▶ Task: Scan the listing below and copy every line holding "Expand".
==== Supplied records
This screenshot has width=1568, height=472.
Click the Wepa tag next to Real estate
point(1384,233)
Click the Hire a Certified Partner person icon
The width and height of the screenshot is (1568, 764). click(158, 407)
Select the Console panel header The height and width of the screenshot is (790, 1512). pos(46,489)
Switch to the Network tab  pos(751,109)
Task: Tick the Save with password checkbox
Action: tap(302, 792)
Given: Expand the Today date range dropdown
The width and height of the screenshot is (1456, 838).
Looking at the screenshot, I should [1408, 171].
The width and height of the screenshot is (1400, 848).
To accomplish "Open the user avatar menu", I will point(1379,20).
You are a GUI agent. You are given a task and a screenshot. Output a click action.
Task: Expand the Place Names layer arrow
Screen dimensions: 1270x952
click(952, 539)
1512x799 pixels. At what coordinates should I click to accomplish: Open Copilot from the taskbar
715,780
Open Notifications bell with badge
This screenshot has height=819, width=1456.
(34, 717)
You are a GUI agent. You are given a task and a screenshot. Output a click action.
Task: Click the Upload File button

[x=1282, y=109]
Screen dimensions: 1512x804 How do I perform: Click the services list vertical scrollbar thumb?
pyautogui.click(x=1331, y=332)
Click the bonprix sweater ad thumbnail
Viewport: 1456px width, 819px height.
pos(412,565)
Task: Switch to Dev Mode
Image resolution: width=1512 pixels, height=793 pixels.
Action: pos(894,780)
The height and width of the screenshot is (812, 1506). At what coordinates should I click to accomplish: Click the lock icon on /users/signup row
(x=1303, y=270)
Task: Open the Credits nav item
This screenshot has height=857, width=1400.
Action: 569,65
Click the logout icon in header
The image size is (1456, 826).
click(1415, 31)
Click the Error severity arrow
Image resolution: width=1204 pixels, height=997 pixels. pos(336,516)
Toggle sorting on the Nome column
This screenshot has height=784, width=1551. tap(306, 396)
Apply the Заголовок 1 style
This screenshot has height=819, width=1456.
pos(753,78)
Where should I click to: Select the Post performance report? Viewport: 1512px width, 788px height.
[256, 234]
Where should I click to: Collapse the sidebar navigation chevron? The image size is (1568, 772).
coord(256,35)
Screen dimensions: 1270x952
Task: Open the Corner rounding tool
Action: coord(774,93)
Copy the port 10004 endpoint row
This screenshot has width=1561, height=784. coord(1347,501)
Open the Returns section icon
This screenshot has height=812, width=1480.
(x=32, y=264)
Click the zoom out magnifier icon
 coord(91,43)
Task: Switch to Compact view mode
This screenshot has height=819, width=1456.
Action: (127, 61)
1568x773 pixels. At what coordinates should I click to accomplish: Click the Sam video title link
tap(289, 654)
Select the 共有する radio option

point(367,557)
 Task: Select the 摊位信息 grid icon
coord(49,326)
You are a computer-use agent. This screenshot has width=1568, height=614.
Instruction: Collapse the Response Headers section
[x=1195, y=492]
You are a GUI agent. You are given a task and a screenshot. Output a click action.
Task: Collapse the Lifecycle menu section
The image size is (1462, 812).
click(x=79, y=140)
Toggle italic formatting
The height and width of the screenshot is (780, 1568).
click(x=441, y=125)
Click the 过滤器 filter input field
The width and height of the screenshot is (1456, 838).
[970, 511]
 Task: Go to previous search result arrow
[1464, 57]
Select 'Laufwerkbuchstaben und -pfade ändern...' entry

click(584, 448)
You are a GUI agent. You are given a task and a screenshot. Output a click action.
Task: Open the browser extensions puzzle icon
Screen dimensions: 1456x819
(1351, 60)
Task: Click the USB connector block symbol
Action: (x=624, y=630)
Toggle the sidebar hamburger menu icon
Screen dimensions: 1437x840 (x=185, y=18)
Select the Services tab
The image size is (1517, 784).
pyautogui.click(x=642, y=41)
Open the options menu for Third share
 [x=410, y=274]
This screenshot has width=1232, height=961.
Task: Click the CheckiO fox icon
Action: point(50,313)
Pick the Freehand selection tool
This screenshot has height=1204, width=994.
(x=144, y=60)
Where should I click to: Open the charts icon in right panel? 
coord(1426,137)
========
▶ Expected answer:
Given: Expand the Today date range dropdown
Task: Expand the Place Names layer arrow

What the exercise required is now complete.